[Begin STORED ROWS]

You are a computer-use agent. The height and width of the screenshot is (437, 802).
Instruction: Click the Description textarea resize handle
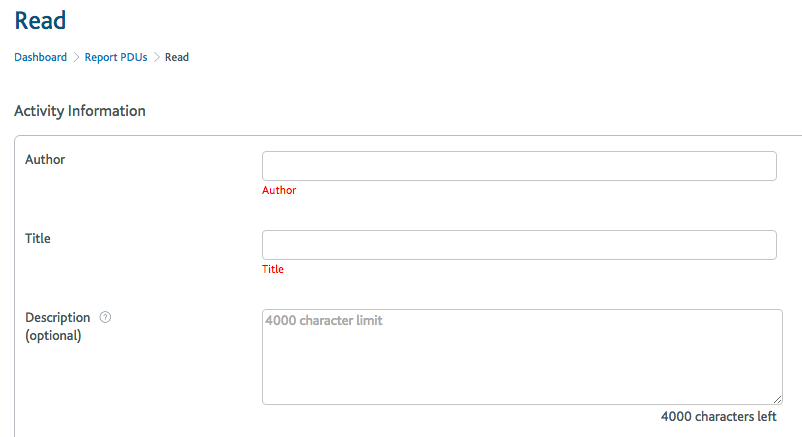(x=777, y=399)
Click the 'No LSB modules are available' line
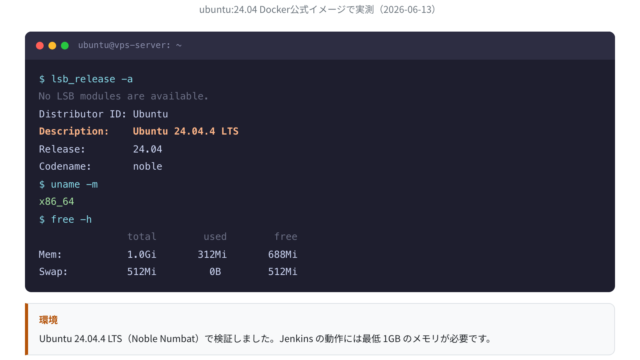This screenshot has height=360, width=640. [x=123, y=96]
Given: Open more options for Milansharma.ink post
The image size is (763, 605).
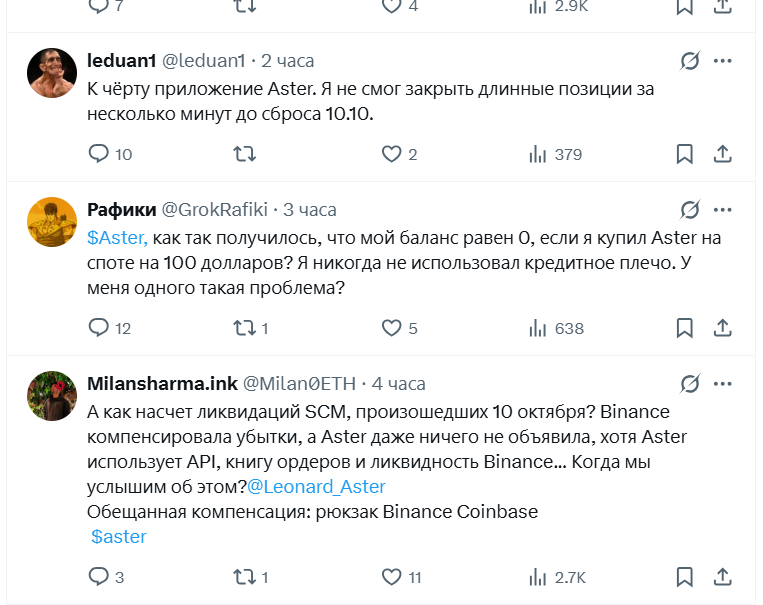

[End STORED ROWS]

▸ WHAT IS BEING ASKED: Write the material out again, switching every "Click" to "Tap" and keeping everything else the same. Leave out the pictures.

▸ TASK OUTPUT:
You are a computer-use agent. The height and width of the screenshot is (437, 802).
Instruction: Tap the Description textarea resize handle
(x=777, y=399)
Tap the 'No LSB modules are available' line
This screenshot has height=360, width=640. [x=123, y=96]
Given: Open more options for Milansharma.ink post
The image size is (763, 605).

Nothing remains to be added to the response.